Sunday, February 22, 2009

Nationalizing the Banks and Greening the Monetary System

Could nationalizing the banks help fix two major problems with the monetary system? Economists and conservatives, recently including Alan Greenspan, are starting to talk about the need to nationalize U.S. banks in order to stabilize the financial system. At the least, it would prevent the banks from using bailout money for junkets. At best, it could provide an opportunity to fix some fundamental flaws in our monetary system.

The two most basic problems with our monetary system are that 1) money is backed by debt, and 2) compounded interest ensures that a certain percentage of people will go bankrupt. Rather than explain all of that here, I refer you to Richard Douthwaite’s Ecology of Money and an essay here.

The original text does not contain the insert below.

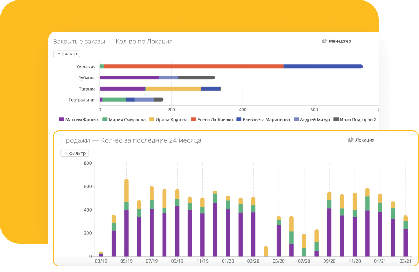Add filter to the Продажи chart
This screenshot has height=272, width=419.
(75, 153)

When dollars are only backed by debt (money is loaned into existence), banks must keep lending in order to keep the money supply stable. Otherwise, when loans are paid back, or when companies are unable to pay back loans and go bankrupt, the money ceases to exist, it just disappears, which is the actual cause of a recession. In order to prevent this house of cards from collapsing, banks must always be creating new loans. But when the debt stops flowing, the money supply starts to contract, which is what happened after banks realized that the credit default swaps based on subprime loans were overvalued.

Money could be based on something real instead of just based on debt. The gold standard had its own problems. Douthwaite proposes an energy-backed-currency-unit (ebcu) that would help the world address climate change. The ebcu’s value would be backed by the limited number of emissions permits allowed under a global emission cap. In the future, greenhouse gas emissions might be more valuable than gold, and because they will get scarcer over time, they will become more valuable. The ebcu would reign in the inflationary fiat paper money system.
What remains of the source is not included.